Und dann wird’s mir immer ganz “komisch” zu Mute, ich werde sentimental und denke “wo ist die Zeit hin, wo ist meine Zeit mit meinem Champ hin?”

Klar, man freut sich immer  über solche “Meilensteintage”, man ist froh, dass man diese oder jene Phase nun “gepackt” hat, man sich gemeinsam schon vieles “errungen” hat, aber trotzdem machen mich “Meilensteintage” auch manchmal ein bißchen wehmütig und traurig.
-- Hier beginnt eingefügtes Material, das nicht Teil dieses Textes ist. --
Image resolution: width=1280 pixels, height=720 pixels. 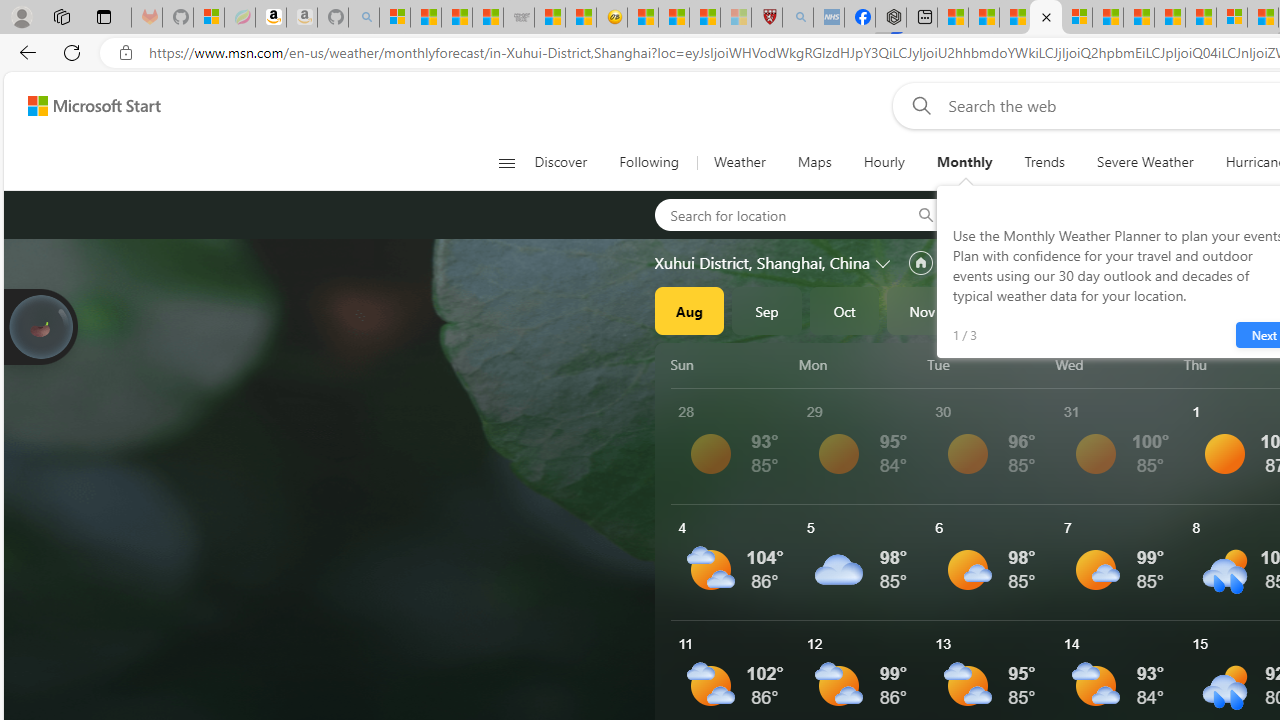 I want to click on '2025 Jan', so click(x=1076, y=311).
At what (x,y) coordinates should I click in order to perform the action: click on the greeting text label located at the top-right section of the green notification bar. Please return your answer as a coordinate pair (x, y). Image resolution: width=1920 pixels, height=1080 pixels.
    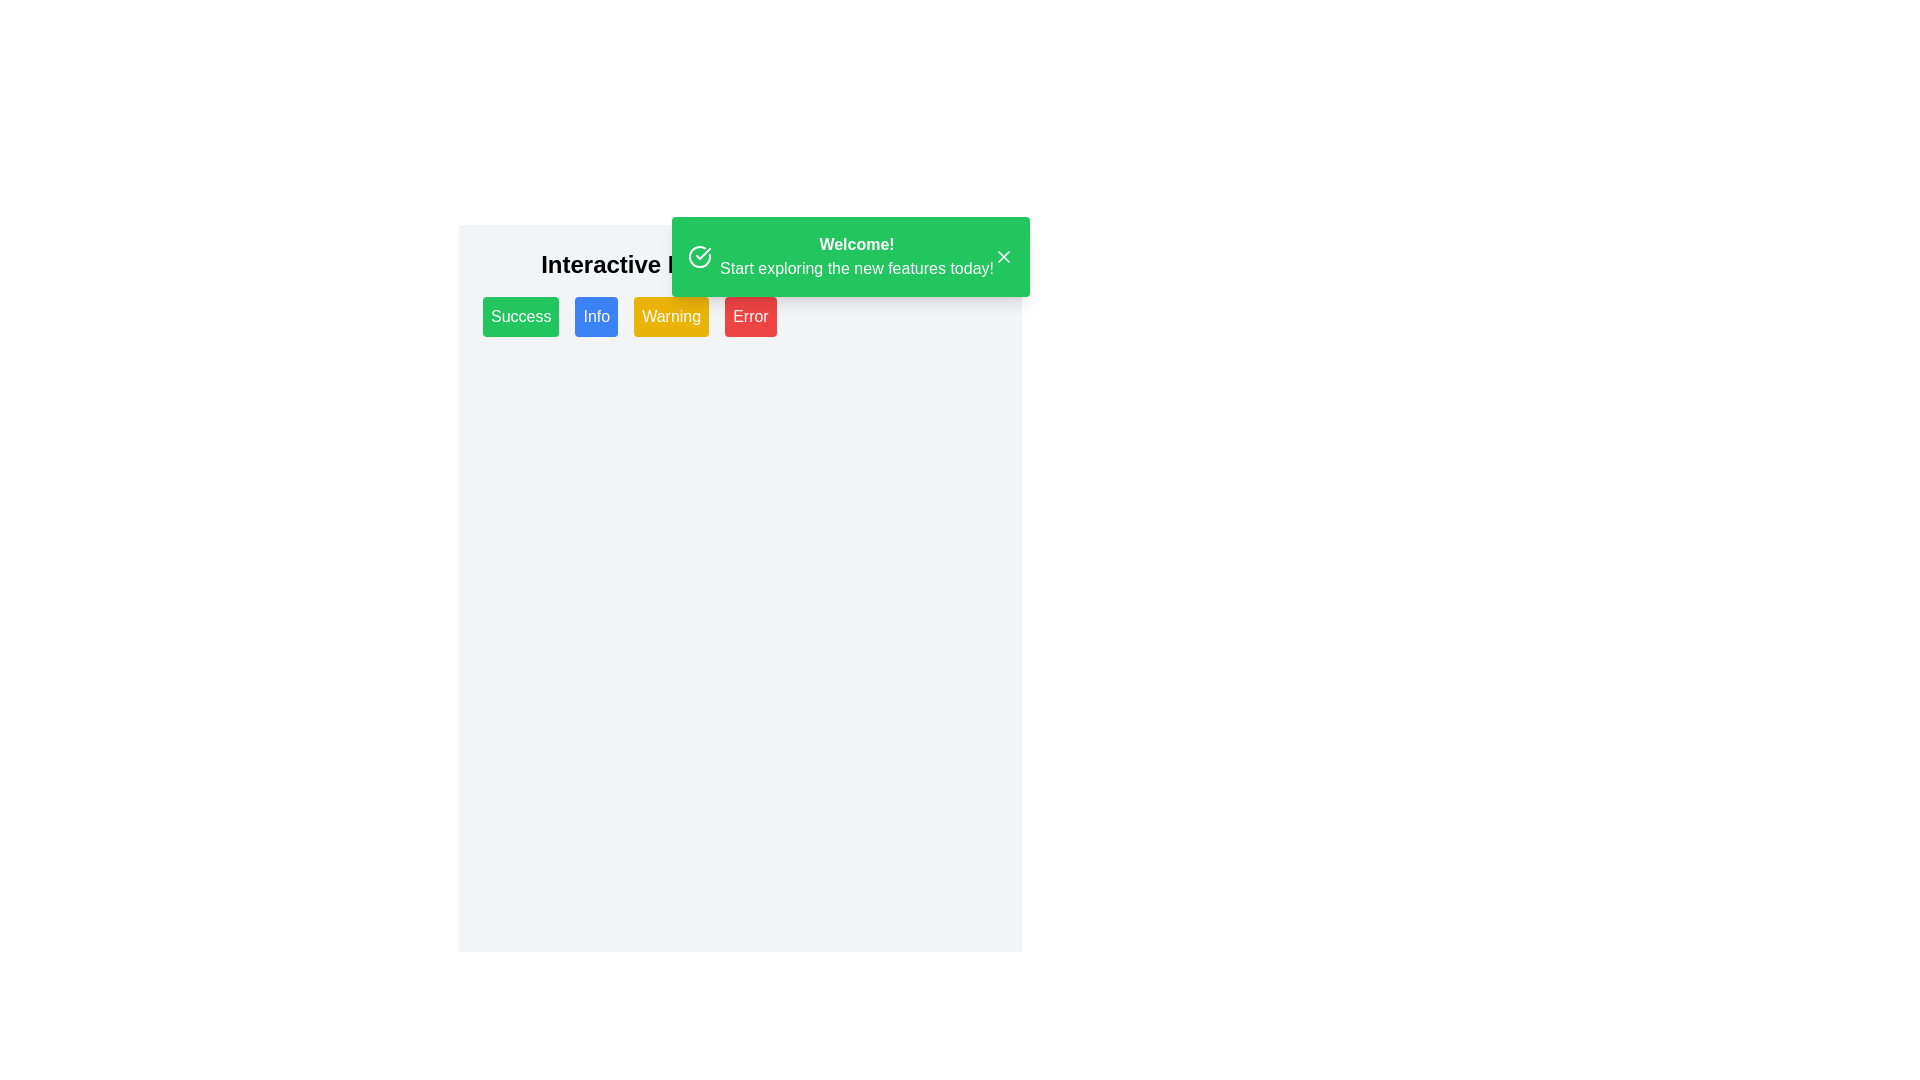
    Looking at the image, I should click on (857, 244).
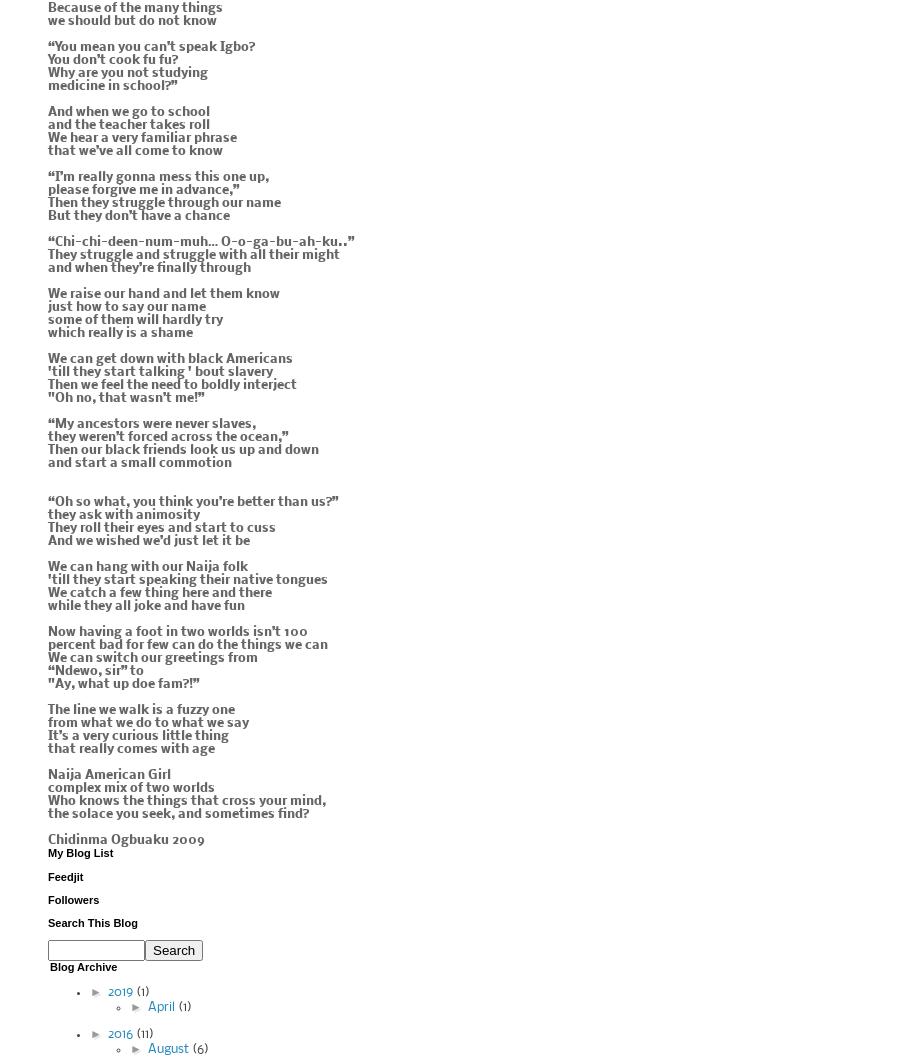 Image resolution: width=908 pixels, height=1058 pixels. What do you see at coordinates (151, 657) in the screenshot?
I see `'We can switch our greetings from'` at bounding box center [151, 657].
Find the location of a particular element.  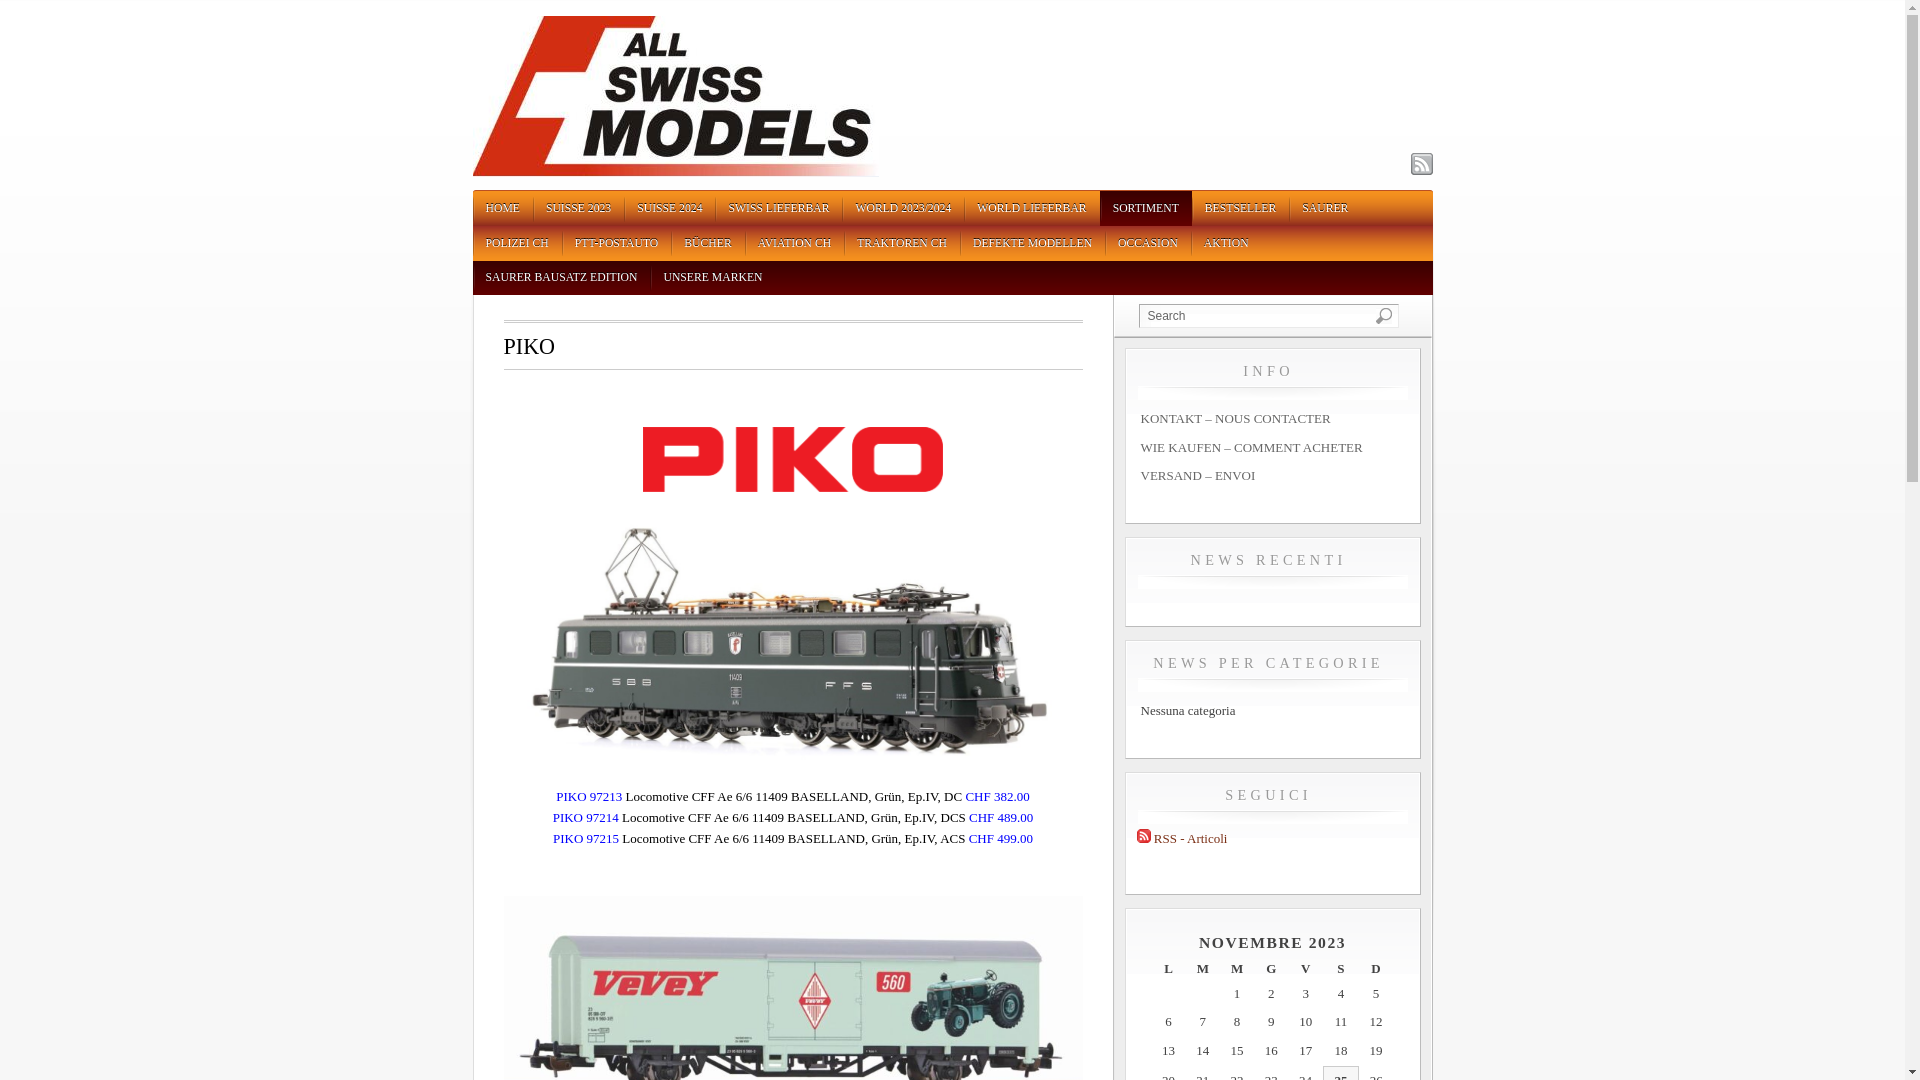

Ich denke dann, an vergangene Tage und wünsche mich manchmal ein ganz klein wenig in diese Zeit zurück, weil da ja alles so schön war. Aber wenn ich dann mal ganz ehrlich zu mir bin, dann gab es zu jeder Zeit schwere Phasen und es lief nicht immer alles nur rund.

Aber das sieht man dann ja dummerweise nicht mehr.

Und so frage ich mich dann an “Meilensteintagen” manchmal “habe ich alles (naja, das kann man wohl kaum, aber vielleicht in Ansätzen ja doch) richtig gemacht, oder hätte ich manches besser oder zumindest anders machen können.

Das dumme ist, daß man das immer erst hinterher weiß…

Wie ist denn das bei Euch mit den “Meilensteintagen”?